Proseguono incessanti i controlli predisposti e coordinati dai Carabinieri di Reggio Calabria, finalizzati alla repressione degli illeciti e reati ambientali, con particolare riguardo al contrasto del fenomeno del bracconaggio all’interno del Parco Nazionale dell’Aspromonte.

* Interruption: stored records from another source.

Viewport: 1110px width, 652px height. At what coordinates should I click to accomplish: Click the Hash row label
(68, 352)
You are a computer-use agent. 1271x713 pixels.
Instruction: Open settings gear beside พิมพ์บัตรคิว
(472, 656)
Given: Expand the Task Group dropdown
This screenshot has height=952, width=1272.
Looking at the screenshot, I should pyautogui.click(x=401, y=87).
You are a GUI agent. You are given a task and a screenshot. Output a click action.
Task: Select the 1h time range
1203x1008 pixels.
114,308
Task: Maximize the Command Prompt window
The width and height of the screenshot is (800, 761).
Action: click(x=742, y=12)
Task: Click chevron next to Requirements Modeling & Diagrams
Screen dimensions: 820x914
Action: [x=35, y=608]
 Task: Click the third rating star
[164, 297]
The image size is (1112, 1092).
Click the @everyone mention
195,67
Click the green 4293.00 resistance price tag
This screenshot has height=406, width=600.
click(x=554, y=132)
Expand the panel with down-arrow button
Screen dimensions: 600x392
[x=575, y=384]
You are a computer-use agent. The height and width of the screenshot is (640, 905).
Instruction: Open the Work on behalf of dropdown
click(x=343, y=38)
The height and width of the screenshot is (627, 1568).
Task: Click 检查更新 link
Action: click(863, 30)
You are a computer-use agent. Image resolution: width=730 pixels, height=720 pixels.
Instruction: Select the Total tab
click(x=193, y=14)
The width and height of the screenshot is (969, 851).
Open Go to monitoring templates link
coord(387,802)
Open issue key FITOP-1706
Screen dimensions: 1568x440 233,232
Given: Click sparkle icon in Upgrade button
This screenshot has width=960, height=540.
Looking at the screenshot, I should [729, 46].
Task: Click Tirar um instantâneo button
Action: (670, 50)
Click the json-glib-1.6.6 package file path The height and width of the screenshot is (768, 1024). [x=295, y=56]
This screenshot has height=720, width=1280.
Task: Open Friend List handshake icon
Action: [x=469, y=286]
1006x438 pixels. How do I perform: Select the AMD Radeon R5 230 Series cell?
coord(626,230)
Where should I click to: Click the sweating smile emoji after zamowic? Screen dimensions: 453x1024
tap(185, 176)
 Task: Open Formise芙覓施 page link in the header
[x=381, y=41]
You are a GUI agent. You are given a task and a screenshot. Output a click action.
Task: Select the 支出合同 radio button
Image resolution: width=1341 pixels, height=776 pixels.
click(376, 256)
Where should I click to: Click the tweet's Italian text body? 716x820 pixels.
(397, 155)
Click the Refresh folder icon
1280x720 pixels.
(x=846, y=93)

In questo ambito, nei giorni scorsi i militari del Nucleo Carabinieri Parco di Mammola hanno deferito due soggetti, un 63enne pensionato originario di Portigliola (RC) ed un 22enne, biologo originario di Locri (RC), in quanto sorpresi, in località “Abeto”, agro del comune di Mammola, con un esemplare di beccaccia all’interno del carniere di uno dei due.
Gli uomini con al seguito due cani da caccia: sequestrati i fucili
A destare sospetti nei militari operanti è stata la presenza, all’interno di un’autovettura parcheggiata nella località suddetta, di due foderi per fucili, circostanza che ha scrupolosamente indotto gli stessi ad individuare, nelle immediate vicinanze, i soggetti de quo: questi ultimi avevano al seguito due cani di razza setter inglese, con il malcelato intento di esercitare attività venatoria all’interno del perimetro del Parco Nazionale dell’Aspromonte.
Tali evidenze hanno dunque condotto al deferimento dei due soggetti, nonché al sequestro di due fucili, calibro 12 e calibro 20 ed un numero considerevole di cartucce.
Le operazioni descritte contribuiscono ad avvalorare le competenze specifiche che contraddistinguono il bagaglio operativo dei carabinieri forestali all’interno del Parco Nazionale d’Aspromonte.